Все на всякий случай закивали, но они быстро должны были обо всём забыть. Зеркала, они такие!
А Гений, обратившийся в тусклый холмик стеклянной пыли, лежал в витрине.
Дядя Свист потом молчал целую неделю.
Что может зеркало? Поплакать, и всё.
Семь закатов, шесть рассветов встретили и проводили бедные зеркала и несчётное число машин и прохожих отразили.
Кучка пыли и есть кучка пыли.
Так всё и оставалось до первой уборки, и Кувшиня вымела непрошеный мусор веником на совок, удивившись при этом, как этот пепел попал в витрину, если здесь убирают каждую неделю.
Про Гения она не вспомнила.
Затем путь его был таков: Кувшиня понесла пыль прямо в совке в бак для мусора в подворотню, но тут закрутилась маленькая буря, и с совка всё смело подчистую.
Крошечный кристаллик взметнулся вместе со стеклянной пылью и улетел.
Кувшиня пожала плечами и удалилась в магазин.
Облачко пыли полетело над улицей и было втянуто вентилятором в некоторое помещение, где работал стеклодув.
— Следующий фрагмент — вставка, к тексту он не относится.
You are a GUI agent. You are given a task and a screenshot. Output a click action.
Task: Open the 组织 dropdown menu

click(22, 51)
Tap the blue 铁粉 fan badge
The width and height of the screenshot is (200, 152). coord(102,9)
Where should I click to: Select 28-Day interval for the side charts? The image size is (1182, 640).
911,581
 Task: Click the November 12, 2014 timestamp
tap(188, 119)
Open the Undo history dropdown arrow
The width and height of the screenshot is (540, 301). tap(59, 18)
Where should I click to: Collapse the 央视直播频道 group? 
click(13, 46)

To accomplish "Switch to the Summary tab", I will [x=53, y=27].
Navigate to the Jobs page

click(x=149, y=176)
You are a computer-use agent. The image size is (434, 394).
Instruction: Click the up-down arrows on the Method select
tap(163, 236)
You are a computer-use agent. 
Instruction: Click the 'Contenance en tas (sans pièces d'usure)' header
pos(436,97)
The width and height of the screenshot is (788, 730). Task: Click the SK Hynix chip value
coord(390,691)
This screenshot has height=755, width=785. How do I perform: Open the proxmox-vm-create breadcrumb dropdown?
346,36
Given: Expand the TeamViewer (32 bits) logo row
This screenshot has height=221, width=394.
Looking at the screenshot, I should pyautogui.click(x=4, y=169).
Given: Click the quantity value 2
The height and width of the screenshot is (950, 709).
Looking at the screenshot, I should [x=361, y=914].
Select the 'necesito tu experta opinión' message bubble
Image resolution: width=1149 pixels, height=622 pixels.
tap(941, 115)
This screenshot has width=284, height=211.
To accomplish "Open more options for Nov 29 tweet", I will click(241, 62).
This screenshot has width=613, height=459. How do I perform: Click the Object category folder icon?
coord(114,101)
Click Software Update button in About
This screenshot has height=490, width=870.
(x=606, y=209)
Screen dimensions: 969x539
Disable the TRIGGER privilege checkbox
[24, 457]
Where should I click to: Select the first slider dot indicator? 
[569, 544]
Там мастер как раз собирался варить стекло.
Облачко пыли остановилось около мастера, и тут мастер громко, из глубины души чихнул – и пыль, бешено закрутившись, осела в ёмкость, где уже было всё приготовлено. Последним, упав, тонко звякнул некий кристаллик, а мастер зажмурился, никуда не глядя и ничего не видя, и тут же загрузил ёмкость в печь.
И в результате три часа спустя он неожиданно для себя сварил ровную, как зеркало, плитку хрустального стекла.